- Opening Delimiter -
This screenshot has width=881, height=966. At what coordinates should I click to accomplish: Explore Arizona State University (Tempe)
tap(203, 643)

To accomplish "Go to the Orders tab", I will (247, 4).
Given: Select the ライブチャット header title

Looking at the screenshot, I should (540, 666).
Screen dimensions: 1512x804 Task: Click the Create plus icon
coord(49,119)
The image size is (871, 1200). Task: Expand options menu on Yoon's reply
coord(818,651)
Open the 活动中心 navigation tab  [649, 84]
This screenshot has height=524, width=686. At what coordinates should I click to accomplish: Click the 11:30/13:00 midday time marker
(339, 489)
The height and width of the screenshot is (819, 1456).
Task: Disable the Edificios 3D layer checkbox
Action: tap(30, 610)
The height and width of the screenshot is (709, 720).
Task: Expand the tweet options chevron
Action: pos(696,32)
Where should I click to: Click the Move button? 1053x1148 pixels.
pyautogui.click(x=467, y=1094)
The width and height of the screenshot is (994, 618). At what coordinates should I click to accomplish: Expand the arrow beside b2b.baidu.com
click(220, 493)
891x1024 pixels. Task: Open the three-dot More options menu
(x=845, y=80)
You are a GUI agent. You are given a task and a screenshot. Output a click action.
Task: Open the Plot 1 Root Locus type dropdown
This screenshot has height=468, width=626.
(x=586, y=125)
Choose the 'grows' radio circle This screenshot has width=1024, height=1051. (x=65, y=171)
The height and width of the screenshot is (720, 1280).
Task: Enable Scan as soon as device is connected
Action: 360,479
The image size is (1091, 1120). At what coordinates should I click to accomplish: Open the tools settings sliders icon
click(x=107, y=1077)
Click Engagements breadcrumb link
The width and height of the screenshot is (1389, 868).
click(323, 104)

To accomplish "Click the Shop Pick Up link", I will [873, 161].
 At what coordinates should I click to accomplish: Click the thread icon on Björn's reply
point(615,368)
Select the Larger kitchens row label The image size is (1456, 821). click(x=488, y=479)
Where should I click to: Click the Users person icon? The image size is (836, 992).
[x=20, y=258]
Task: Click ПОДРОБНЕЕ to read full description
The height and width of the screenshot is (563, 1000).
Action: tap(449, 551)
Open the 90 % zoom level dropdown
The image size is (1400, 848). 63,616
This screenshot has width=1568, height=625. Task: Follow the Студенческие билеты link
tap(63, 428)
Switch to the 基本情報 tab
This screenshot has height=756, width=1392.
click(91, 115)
- Closing Delimiter -
◆ **Work request**: Only the lines holding the string "will" are needed; copy each of them from the material above.

◆ **Solved exercise**:
To accomplish "Go to the Orders tab", I will (247, 4).
To accomplish "Click the Shop Pick Up link", I will [873, 161].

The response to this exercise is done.